Ejercicios propuestos:
A - Responde estas preguntas según el texto sobre Metal Gear Solid 2:
(i) ¿Qué datos pide el juego nada más empezar?
(ii) ¿Qué descubre Raiden que lleva al cuello al final del juego?
(iii) ¿Qué finge Solid Snake al principio del juego?
B - Prosigue el texto sobre Metal Gear Solid 2 a partir de su última oración.

Texto dado:
%%
En otras palabras, Metal Gear Solid 2 trata sobre cómo la realidad no existe. Cada persona ve una versión diferente de las cosas y ninguna es estrictamente verdad, porque una realidad absolutamente objetiva sería la suma de todas esas verdades, contradictorias entre sí. ¿Qué es la historia sino el relato que hemos decidido aceptar como verdadero, incluso si nuestras pruebas de ello son siempre tangenciales y basadas en lo que la gente que vino detrás de nosotros decidió dejar por escrito y lo que el tiempo no ha aniquilado con su mera presencia? ¿Qué es la realidad sino aquello que nos afecta personalmente, cambiando nuestra vida y nuestra forma de pensar en los demás y nosotros mismos, incluso si los demás no lo han experimentado?
La última hora y media de Metal Gear Solid 2 es esto. Reflexiones filosóficas posmodernas que nos demuestran que todo lo que ha ocurrido hasta entonces era un experimento mental que luego se justifica en una catarsis que incluye varios discursos extraordinariamente lúcidos. Pero también la historia de como Raiden es capaz de hacer algo que Solid Snake ha aprendido, también, por las malas: que la libertad es algo que se ejerce, no que se tiene. Como, precisamente, al no haber una realidad absoluta, puede decidir quién es, qué quiere ser, cuál es su identidad. Todo esto se formaliza en una muy discreta mecánica dentro del juego.
Nada más empezar, el MGS2 nos pide nuestro nombre, nuestra fecha de nacimiento y nuestra nacionalidad. Esto no parece tener ninguna importancia. Muchos juegos hacen cosas similares y, si bien es cierto que la saga Metal Gear no tiene nada que ver con que nosotros nos personifiquemos en nuestro personaje, no le damos importancia. Por eso introducimos nuestros datos y, probablemente, lo olvidamos. Hasta que al final del juego, cuando Solid Snake increpa a Raiden que quién es, cuál es su verdadero nombre, nosotros, pero también Raiden, nos damos cuenta que tiene unas placas de identificación al cuello. Entonces Raiden las coge, las lee y ve nuestro nombre, nuestra fecha de nacimiento y nuestra nacionalidad. Algo a lo que responde diciendo que no sabe quién es esa persona, arrancándose las chapas y lanzándolas lo más lejos de lo que es capaz.
A partir de ese momento, ya no controlaremos a Raiden dentro del juego. Sólo veremos lo que resta de historia en forma de cinemáticas. Porque él, simbólicamente, ha asumido la agenda sobre su propia vida. Se ha deshecho del control de los Patriots, ha dejado de ser un muñeco de pruebas para Solidus, ha decidido asumir una identidad propia al aceptar a Rose, pero también ha roto con nosotros, quienes le controlábamos en las sombras. Igual que Solid Snake finge su muerte al principio del juego para poder cumplir su misión al deshacerse de aquello que le lastraba como soldado: nuestro control sobre sus movimientos.
%%
Información mostrada:
%%
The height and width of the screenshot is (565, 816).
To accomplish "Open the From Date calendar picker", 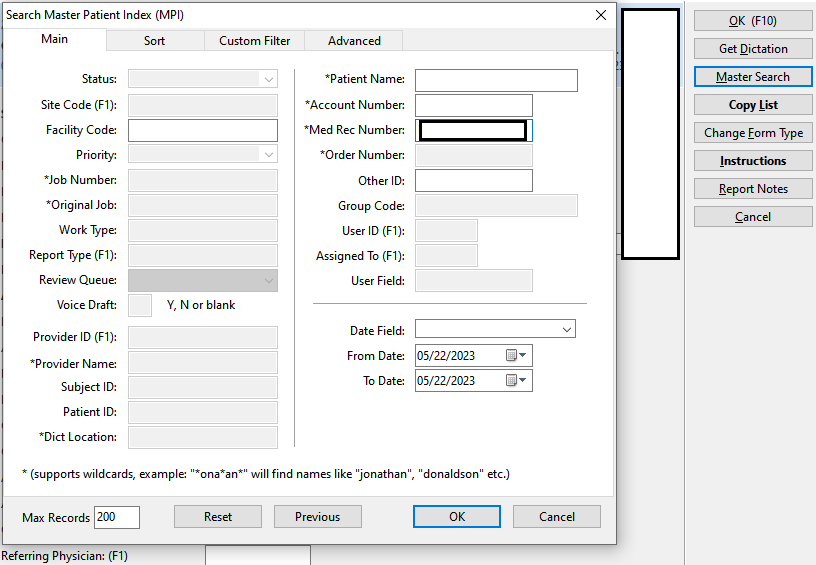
%%
Respuestas por tarea:
A -
(i) El nombre, la fecha de nacimiento y la nacionalidad del jugador.
(ii) Unas placas de identificación.
(iii) Su muerte.

B -
Metal Gear Solid 2 trata sobre la desinformación, la no existencia de la verdad absoluta y la realidad como constructo, pero su tema es la libertad. Su subtítulo, Sons of Liberty, se refiere a Snake y Raiden. Dos personas que aprenden que la libertad no radica en hacer lo que quieren, sino en asumir una posición crítica donde pueden discernir lo que es importante y lo que no para crear su propia perspectiva de las cosas, definiendo de ese modo una identidad personal. Dejar de ser peleles que solo cumplen órdenes, que son esclavos de su pasado o de ideas regurgitadas por otros, que realmente nunca se han parado a pensar.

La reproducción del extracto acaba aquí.